Om deze vraag te beantwoorden moeten we eerst kijken hoe zo’n ‘wildness creator’ er in de ogen van deze auteurs uit zou gaan zien. Ze schrijven dat het gaat om een ‘niet-menselijke intelligentie, die oorspronkelijk wel is ontworpen door mensen, maar die in staat is om zelf nieuw strategisch gedrag te ontwikkelen en relaties aan te gaan met verschillende organismen in het ecosysteem’. Het uiteindelijke doel is om een ‘wild ecosysteem te behouden waar mensen geen invloed op hebben. Algoritmen die het systeem controleren leren uit de context en uit het gedrag van organismen en worden niet geprogrammeerd door mensen.’
Mensen zouden er in zo’n gebied niets van merken dat de gehele infrastructuur wordt gemonitord en gereguleerd door de ‘wildness creator’. Ze zouden in hun beleving ‘pure’, ‘ongerepte’ natuur ervaren. Omgekeerd zou ook ‘de natuur’ geen last hebben van mensen, omdat de ‘wildness creator’ alle sporen van mensen direct zou uitwissen volgens zich steeds verder ontwikkelende, steeds slimmer wordende algoritmen.
Voor alle duidelijkheid: de technologie die de wetenschappers voor zich zien, is er op dit moment (nog) niet.

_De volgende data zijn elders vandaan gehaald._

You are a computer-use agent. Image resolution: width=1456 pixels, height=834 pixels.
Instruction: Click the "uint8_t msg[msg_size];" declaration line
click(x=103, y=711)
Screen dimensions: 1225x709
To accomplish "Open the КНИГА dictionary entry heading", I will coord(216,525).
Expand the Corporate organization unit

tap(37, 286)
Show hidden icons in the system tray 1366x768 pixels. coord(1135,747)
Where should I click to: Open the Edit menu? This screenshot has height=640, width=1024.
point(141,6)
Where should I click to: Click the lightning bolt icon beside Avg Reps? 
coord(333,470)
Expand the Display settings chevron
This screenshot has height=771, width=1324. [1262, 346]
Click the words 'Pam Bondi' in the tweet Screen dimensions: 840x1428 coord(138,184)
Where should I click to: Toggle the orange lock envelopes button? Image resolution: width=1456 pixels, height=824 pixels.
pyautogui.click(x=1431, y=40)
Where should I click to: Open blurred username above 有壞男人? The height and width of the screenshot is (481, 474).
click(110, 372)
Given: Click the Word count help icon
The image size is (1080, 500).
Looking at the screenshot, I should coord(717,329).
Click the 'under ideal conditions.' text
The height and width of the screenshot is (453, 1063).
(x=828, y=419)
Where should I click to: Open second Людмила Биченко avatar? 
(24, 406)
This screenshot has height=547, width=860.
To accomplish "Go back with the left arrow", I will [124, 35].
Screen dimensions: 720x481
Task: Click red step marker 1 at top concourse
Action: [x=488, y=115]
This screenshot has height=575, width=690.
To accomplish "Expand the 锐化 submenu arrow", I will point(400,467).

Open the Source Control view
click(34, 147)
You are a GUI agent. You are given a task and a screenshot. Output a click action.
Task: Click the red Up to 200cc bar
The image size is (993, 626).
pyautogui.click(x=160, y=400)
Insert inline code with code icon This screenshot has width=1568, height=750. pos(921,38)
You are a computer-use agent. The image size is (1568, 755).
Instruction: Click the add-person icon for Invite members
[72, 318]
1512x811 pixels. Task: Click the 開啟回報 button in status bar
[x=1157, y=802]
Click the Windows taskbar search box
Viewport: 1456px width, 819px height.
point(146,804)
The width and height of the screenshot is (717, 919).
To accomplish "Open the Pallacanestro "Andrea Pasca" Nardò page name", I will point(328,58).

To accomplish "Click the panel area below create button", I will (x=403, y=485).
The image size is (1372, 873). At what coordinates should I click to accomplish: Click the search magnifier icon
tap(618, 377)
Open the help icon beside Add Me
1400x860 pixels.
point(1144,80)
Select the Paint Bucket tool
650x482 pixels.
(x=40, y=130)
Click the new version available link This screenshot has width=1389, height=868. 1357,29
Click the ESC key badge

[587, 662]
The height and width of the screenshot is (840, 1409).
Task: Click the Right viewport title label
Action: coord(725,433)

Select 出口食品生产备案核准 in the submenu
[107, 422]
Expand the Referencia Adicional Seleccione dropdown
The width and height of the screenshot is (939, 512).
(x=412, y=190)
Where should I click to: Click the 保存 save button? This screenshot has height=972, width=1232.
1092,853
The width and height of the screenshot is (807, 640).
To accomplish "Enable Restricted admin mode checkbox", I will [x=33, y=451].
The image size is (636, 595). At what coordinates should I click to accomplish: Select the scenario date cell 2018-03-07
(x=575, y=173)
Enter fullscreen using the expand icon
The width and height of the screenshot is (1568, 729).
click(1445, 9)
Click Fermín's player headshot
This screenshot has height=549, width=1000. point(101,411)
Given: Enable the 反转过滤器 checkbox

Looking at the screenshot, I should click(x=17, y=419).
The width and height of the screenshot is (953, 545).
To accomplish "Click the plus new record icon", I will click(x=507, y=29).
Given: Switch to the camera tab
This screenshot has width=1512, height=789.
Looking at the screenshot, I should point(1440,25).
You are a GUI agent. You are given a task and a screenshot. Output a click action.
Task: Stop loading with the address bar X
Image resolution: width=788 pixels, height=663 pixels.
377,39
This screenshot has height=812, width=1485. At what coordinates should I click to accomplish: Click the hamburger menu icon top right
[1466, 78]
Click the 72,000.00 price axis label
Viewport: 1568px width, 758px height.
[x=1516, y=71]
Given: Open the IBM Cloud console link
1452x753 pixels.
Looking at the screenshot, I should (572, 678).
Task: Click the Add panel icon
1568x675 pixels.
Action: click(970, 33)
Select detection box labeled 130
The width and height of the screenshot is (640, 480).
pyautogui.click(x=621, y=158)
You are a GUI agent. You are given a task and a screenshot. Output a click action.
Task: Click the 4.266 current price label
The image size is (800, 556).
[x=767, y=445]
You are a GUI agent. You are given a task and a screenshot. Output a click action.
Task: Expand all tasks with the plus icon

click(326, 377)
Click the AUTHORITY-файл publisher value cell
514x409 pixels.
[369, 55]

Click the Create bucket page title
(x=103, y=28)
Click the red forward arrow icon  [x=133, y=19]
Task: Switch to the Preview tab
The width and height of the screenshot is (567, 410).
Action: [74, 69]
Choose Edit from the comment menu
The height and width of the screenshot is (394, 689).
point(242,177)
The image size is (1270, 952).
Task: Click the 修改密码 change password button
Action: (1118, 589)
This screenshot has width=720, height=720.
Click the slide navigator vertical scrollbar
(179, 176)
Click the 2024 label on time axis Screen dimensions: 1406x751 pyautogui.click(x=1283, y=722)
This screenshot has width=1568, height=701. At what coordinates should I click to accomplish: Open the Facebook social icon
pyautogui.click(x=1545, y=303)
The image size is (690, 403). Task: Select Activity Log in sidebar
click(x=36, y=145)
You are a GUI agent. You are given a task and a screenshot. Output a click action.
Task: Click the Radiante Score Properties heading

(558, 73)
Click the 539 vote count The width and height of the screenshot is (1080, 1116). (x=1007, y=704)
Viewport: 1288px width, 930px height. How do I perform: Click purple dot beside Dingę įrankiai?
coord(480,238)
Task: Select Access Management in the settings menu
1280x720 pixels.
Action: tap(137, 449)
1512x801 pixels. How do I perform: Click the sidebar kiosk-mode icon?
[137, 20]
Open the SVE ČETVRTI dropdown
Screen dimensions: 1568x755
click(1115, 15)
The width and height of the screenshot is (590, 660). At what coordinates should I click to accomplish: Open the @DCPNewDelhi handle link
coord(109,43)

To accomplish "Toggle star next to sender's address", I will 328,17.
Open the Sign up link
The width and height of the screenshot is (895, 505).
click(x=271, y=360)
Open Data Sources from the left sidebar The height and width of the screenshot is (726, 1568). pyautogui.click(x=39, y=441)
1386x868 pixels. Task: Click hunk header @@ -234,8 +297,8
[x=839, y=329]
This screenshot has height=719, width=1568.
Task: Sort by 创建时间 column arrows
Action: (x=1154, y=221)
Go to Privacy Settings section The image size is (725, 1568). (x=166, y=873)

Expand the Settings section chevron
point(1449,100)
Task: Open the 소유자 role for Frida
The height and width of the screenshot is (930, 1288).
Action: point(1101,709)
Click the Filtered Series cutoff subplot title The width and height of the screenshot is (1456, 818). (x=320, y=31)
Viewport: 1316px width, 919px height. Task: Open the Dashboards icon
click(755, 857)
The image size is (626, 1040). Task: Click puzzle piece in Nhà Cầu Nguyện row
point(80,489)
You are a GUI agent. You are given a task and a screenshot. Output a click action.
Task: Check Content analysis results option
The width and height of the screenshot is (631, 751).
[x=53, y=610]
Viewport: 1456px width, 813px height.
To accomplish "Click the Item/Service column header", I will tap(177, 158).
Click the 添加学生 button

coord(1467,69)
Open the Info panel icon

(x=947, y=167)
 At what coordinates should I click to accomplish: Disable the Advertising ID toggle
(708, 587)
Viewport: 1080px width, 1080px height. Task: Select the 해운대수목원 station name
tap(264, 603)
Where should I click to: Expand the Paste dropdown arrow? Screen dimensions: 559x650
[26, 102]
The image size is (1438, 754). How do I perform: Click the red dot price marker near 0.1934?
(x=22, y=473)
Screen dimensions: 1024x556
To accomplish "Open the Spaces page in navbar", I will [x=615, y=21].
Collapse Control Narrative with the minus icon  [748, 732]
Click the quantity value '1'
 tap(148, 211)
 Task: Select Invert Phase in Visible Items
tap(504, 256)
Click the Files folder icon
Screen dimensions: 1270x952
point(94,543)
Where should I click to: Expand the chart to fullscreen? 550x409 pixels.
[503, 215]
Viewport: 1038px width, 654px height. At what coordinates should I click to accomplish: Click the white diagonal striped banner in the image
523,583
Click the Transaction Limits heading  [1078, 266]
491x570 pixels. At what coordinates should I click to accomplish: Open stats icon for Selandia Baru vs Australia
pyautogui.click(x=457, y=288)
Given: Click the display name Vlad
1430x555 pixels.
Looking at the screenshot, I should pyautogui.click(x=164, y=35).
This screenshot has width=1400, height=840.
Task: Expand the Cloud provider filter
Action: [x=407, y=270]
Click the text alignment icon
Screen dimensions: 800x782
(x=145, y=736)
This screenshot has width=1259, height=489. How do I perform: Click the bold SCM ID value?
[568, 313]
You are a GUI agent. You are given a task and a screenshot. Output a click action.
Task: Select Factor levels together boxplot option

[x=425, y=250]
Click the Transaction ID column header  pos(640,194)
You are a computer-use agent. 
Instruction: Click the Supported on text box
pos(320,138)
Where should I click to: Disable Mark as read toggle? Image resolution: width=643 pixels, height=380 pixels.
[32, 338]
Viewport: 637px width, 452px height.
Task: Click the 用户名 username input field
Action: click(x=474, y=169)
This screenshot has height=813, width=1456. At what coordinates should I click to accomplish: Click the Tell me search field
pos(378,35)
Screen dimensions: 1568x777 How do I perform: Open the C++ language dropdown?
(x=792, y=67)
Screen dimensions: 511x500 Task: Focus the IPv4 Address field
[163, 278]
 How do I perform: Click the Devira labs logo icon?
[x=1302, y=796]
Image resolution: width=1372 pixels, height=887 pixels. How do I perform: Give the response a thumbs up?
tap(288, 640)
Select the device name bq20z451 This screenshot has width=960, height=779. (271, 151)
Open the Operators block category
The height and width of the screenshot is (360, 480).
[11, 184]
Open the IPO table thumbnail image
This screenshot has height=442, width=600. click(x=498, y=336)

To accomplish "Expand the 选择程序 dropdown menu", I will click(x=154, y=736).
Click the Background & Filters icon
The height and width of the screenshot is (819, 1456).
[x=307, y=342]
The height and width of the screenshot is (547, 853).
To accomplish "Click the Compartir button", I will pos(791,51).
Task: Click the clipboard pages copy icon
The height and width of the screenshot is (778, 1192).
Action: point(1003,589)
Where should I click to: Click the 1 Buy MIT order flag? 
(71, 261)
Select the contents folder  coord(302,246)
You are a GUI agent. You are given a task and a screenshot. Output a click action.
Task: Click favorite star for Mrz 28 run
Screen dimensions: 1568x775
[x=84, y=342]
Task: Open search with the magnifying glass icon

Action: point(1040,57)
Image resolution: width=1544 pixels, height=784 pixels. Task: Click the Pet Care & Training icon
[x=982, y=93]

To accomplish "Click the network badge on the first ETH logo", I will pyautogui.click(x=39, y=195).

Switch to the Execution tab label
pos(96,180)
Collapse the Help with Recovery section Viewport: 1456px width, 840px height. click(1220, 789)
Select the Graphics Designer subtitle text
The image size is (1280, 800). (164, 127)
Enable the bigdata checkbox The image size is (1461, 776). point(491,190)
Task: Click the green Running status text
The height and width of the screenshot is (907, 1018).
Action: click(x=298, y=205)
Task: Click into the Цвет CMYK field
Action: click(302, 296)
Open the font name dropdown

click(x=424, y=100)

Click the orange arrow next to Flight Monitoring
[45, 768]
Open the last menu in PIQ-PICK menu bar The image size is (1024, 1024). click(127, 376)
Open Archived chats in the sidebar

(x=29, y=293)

Toch vinden ze het tijd dat we ons afvragen wat de gevolgen van dergelijke verregaande deep learning-methoden zouden zijn wanneer die zouden worden toegepast in de ecologie. Er is namelijk nu al een duidelijke trend zichtbaar in de richting van steeds verder gaande automatisering.
‘Een van onze doelen was om het idee dat technologie “onnatuurlijk” en “tam” is in plaats van natuurlijk en wild ter discussie te stellen’, licht auteur Laura Martin in een e-mail toe. Tegelijk wijst ze erop dat ze ook ethische vragen wilden uitlokken. Zo worden mensen uitgesloten van het beslissingsproces. Bovendien zou ‘macht worden geconcentreerd bij de makers van de wilderness creators’. Als die zelf gaan leren en beslissingen nemen, wie is er dan voor verantwoordelijk en aansprakelijk? ‘In die zin zijn de ethische kwesties vergelijkbaar met die van zelfrijdende auto’s.’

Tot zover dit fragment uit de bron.